Pensó que fracasaría de nuevo, que el atizador caería por segunda vez, pero entonces logró entreabrir la puerta con tanta fuerza que enseguida pudo colocar su pie desnudo en medio, justo antes de que las puertas del ascensor volvieran a cerrarse. Se oyó un fuerte crujido y Caspar tuvo la sensación de que le habían aplastado el dedo gordo del pie, pero la realidad era otra. Había sucedido lo que esperaba: el ascensor se había inmovilizado en cuanto el cerebro digital de un sistema de seguridad había detectado una apertura de puertas inadecuada.

«Lo he conseguido».

No era demasiado tarde. La cabina de Bruck se hallaba a la altura de los ojos de Caspar. Estiró su cuerpo para poder espiar a través de la fina hendidura del ascensor y su mirada fue a parar directamente a los pies ensangrentados del Destructor de almas.

Se apartó con repugnancia y puso el atizador entre las puertas de modo que el pliegue de la «L» quedara justo entre las paredes de aluminio. Luego se secó el sudor de la frente, tragó dos veces saliva para quitarse la presión de los oídos debido al esfuerzo, y se volvió hacia Sophia.

«Gracias a Dios».

Parecía que estaba más tranquila. Las vibraciones funestas habían cesado y ya sólo se mantenían los temblores en sus ojos. Y ésta era una buena señal. Se estaba despertando.

«¿O tal vez no?». Caspar se volvió hacia ella de nuevo.

—¿Sophia? ¿Puedes oírme? —le preguntó arrodillándose a sus pies.

Dudó sobre si debía tocarle los párpados con las yemas de los dedos para calmarla. Por ahora se conformaba con poder acariciar sus largas pestañas, mientras le limpiaba la secreción que había quedado incrustada y así facilitarle que pudiera abrir los ojos.
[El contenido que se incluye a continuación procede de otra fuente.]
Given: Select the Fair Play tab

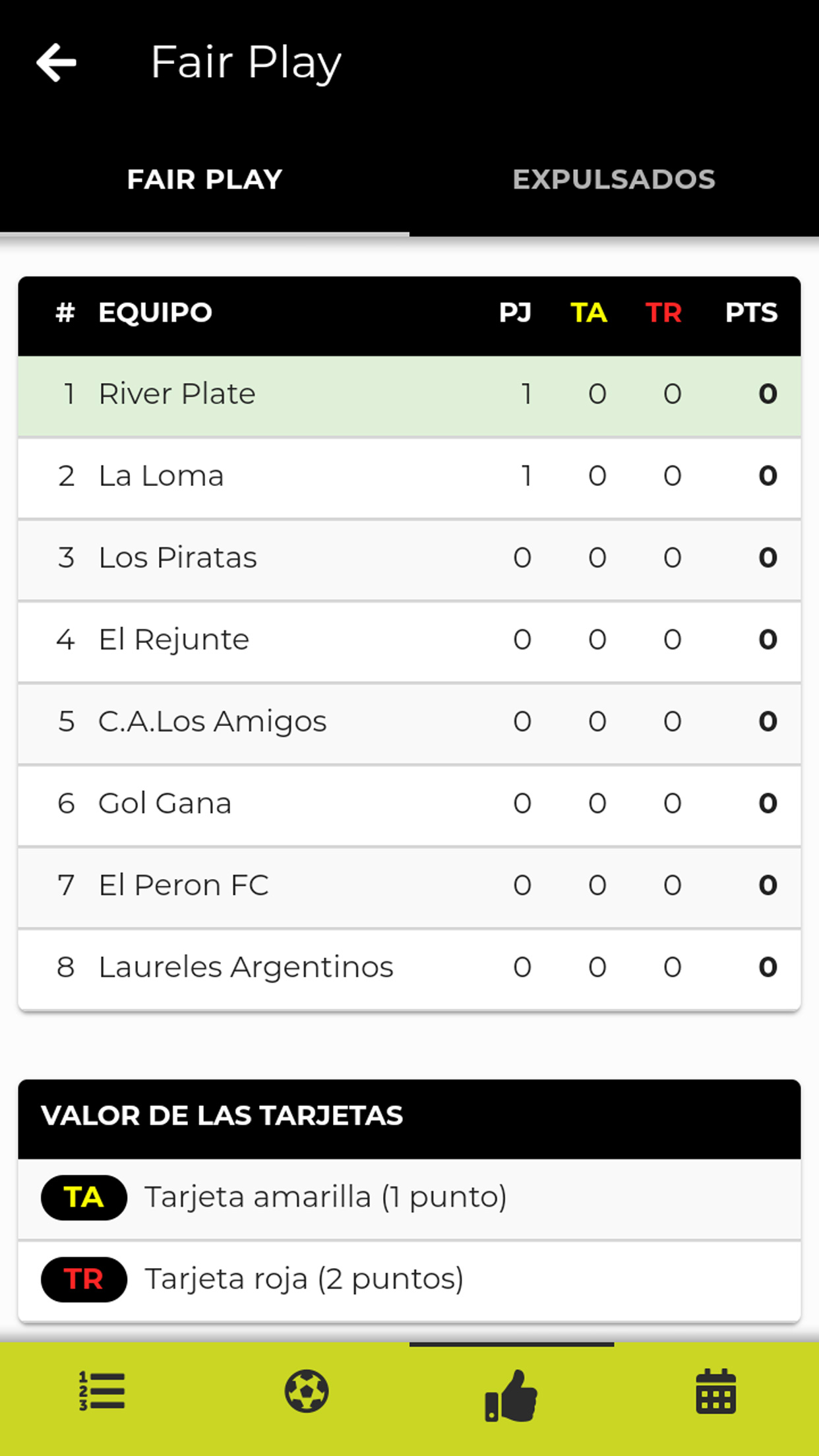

Le dio otro masaje en la palma de la mano, examinó con alegría creciente cómo sus dedos apretados presionaban contra su mano ligeramente y pensó en la nota del acertijo que habían encontrado en su mano.

«Es la verdad, aunque el nombre engaña».

—Hipnosis —susurró la solución acercando mucho su boca al oído de ella.
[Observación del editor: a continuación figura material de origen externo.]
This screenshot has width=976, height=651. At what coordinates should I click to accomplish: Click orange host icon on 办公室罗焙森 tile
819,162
Debía llegar hasta ella, esperar el momento en que su subconsciente abriera una compuerta para que él pudiera anular la orden posthipnótica, pero no tenía ni la menor idea del tamaño de aquel ventanal, ni del tiempo que le quedaba.

Detrás de él se oyó un crujido: probablemente era el ascensor, o quizás el Destructor de almas, cuyos incomprensibles gritos se mezclaban con el ruido del aparato de tomografía y los gritos que pedían ayuda detrás del cristal opalino.
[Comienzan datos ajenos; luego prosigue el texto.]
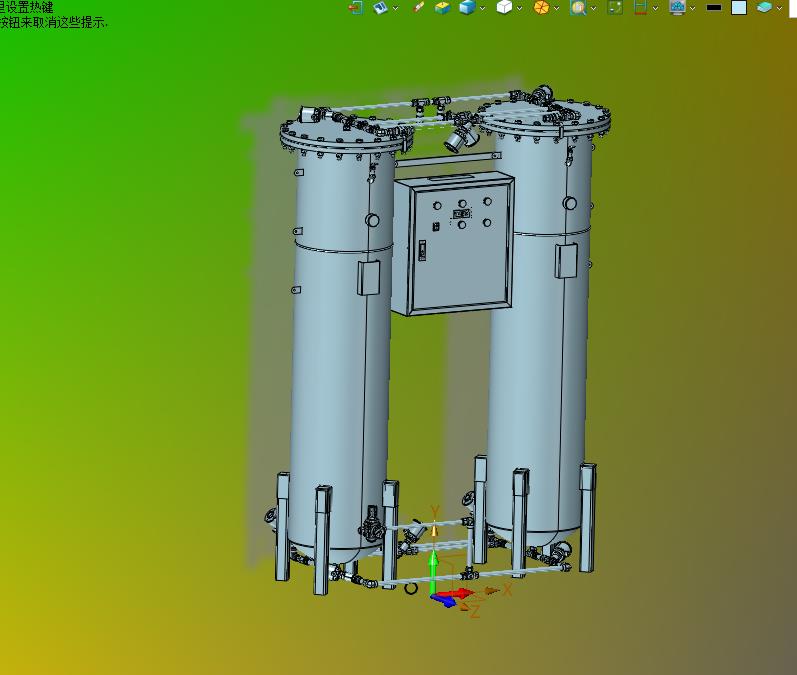
Task: Click the white cube view orientation icon
Action: [x=504, y=7]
Caspar ya había dejado de escuchar aquello. Estaba absolutamente concentrado en Sophia, la mujer con la que se había intercambiado los papeles en ese momento. Ahora él era el médico y ella la paciente a la que debía salvar de la prisión de su alma, del sueño de la muerte.

Le acarició el pelo por detrás de la oreja que tenía ligeramente separada. Lo hizo como ella misma lo había hecho siempre. Acarició suavemente su cuello con la esperanza de que así provocaría una reacción positiva, y repitió la palabra de la solución:

—Hipnosis.

Se la decía una y otra vez directamente al oído mientras aquel enorme ruido se le metía en la cabeza.

—Hipnosis. Hipnosis. Hipnosis.

El entorno de aquel sótano tan cercano había desaparecido. Había dejado de oír: los crujidos, golpes, gemidos, lamentos, llantos y sacudidas. Tanto metálicos como humanos, de huesos y sordos. Ni siquiera podía oír sus propias palabras.

«Hipnosis. Hipnosis. Hipnosis».

Sus labios rozaron el lóbulo de las orejas de ella como si fuese un beso íntimo y entonces, justo antes de pronunciar la ultima sílaba, reaccionó por fin.

Abrió los ojos.

Un maremoto de endorfinas inundó sus vasos sanguíneos al ver sus ojos claros y expresivos.

Había llegado a tiempo, había podido acceder a ella. No sólo la había alcanzado desde fuera, sino también por dentro.

Los ojos de Caspar no paraban de llorar de emoción. Quería cogerla, apretarla, abrazarla, besarla y no dejar que se fuera nunca más. Y entonces, justo en ese momento, quiso gritar.

Sin éxito. Abrió la boca pero ni un solo sonido se dignó a salir de ella cuando vio que el rostro de Sophia se transformaba.

En una sonrisa aterradora.

—Has resuelto el acertijo, Niclas —dijo ella.

Se levantó tranquilamente de la silla de ruedas y le clavó una jeringuilla en el brazo.